**PROBLEM TO SOLVE:** Extract the part of the records that opens with the line containing "Toggle the green" and closes with the line containing "Sort right team", and reproduce those lines exactly.
====== EXTRACTED DATA
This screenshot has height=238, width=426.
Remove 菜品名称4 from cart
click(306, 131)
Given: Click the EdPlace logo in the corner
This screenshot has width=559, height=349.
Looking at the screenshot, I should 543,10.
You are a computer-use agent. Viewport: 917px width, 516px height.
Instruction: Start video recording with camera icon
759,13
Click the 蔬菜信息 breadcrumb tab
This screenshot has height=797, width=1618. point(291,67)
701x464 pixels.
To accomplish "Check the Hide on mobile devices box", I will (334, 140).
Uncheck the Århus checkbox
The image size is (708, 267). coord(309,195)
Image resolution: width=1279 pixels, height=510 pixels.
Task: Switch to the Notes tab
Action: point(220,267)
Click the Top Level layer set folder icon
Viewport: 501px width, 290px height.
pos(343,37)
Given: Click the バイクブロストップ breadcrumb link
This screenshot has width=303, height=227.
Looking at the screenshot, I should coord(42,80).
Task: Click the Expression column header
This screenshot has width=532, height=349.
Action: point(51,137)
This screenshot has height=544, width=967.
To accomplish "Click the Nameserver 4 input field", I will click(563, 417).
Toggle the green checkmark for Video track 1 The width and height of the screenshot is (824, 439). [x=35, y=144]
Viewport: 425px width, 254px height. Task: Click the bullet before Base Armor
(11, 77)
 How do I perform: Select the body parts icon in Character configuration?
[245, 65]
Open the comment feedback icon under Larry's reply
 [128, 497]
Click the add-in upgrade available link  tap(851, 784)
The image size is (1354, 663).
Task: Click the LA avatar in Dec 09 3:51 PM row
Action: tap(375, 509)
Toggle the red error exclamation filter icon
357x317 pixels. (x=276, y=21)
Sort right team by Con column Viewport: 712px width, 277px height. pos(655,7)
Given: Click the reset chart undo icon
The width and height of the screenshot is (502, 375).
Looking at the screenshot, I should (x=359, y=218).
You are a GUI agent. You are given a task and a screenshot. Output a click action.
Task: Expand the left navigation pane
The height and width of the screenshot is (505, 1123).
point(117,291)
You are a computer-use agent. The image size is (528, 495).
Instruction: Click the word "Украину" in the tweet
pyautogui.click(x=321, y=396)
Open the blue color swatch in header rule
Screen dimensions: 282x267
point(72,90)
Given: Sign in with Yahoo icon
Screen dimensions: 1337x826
============
**THE OUTPUT:**
Toggle the green checkmark for Video track 1 The width and height of the screenshot is (824, 439). [x=35, y=144]
Viewport: 425px width, 254px height. Task: Click the bullet before Base Armor
(11, 77)
 How do I perform: Select the body parts icon in Character configuration?
[245, 65]
Open the comment feedback icon under Larry's reply
 [128, 497]
Click the add-in upgrade available link  tap(851, 784)
The image size is (1354, 663).
Task: Click the LA avatar in Dec 09 3:51 PM row
Action: tap(375, 509)
Toggle the red error exclamation filter icon
357x317 pixels. (x=276, y=21)
Sort right team by Con column Viewport: 712px width, 277px height. pos(655,7)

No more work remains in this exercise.